* What is being asked:
Start at the line below containing "Where should I click to: Click the first" and stop at the line containing "Start the ディスクベンチマーク". Repeat every line of that stretch exactly, and nothing outside it.

* Records provided:

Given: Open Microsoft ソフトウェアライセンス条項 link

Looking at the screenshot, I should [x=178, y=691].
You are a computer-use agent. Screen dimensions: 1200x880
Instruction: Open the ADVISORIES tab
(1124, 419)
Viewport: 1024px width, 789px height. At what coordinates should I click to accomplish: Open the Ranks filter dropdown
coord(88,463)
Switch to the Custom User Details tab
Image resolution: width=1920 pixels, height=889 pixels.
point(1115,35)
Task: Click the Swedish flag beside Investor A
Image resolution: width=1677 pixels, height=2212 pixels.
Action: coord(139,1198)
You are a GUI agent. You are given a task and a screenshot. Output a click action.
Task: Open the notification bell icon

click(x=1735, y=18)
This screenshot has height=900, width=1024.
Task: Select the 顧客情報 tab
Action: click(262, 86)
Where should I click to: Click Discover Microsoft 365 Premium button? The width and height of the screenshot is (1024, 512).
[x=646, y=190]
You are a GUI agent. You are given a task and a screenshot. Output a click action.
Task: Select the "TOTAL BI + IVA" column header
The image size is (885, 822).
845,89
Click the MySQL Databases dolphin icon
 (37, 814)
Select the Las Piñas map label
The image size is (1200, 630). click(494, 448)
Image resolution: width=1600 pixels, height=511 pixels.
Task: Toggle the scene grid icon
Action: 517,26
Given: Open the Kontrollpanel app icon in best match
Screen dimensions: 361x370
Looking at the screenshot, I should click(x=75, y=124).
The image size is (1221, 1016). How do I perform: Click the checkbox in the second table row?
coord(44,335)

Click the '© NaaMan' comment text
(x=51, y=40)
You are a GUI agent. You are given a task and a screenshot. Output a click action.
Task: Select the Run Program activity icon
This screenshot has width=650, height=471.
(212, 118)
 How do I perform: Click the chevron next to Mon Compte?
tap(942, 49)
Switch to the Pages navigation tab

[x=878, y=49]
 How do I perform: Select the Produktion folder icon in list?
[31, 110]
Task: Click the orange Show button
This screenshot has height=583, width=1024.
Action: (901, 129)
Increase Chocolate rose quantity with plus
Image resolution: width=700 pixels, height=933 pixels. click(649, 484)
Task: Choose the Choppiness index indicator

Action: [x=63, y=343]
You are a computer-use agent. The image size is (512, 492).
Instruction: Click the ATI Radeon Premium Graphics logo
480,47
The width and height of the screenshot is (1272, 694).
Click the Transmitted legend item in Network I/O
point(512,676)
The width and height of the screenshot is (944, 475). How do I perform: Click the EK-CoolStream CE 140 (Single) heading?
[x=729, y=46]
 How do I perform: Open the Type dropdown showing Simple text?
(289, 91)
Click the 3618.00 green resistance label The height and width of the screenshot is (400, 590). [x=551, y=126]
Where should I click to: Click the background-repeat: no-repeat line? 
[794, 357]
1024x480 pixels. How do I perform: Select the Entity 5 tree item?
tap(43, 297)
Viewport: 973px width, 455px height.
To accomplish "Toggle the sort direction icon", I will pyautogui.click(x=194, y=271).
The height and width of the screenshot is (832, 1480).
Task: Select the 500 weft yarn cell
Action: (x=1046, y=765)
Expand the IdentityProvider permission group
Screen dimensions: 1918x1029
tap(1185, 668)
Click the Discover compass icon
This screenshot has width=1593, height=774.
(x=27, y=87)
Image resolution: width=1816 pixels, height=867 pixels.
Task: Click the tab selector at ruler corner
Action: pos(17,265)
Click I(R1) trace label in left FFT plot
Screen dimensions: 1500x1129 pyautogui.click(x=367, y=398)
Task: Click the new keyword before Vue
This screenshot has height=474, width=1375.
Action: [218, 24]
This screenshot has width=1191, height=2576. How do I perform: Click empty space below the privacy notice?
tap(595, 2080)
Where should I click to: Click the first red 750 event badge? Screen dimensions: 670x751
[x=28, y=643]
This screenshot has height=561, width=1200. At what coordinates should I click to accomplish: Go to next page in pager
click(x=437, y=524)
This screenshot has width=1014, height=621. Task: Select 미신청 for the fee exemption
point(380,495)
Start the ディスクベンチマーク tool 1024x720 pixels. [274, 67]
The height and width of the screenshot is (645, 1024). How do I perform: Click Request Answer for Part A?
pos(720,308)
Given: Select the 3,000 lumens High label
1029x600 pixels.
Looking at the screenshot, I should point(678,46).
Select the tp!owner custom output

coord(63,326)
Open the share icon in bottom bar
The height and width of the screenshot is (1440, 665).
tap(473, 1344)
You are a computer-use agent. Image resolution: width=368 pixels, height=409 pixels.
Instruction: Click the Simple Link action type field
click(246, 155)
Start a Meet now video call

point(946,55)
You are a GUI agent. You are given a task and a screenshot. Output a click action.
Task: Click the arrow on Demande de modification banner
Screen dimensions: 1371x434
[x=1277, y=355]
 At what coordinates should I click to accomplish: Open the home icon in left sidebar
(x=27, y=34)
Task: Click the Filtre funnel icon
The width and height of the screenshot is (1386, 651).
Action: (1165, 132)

* Answer to the exercise:
Where should I click to: Click the first red 750 event badge? Screen dimensions: 670x751
[x=28, y=643]
This screenshot has height=561, width=1200. At what coordinates should I click to accomplish: Go to next page in pager
click(x=437, y=524)
This screenshot has width=1014, height=621. Task: Select 미신청 for the fee exemption
point(380,495)
Start the ディスクベンチマーク tool 1024x720 pixels. [274, 67]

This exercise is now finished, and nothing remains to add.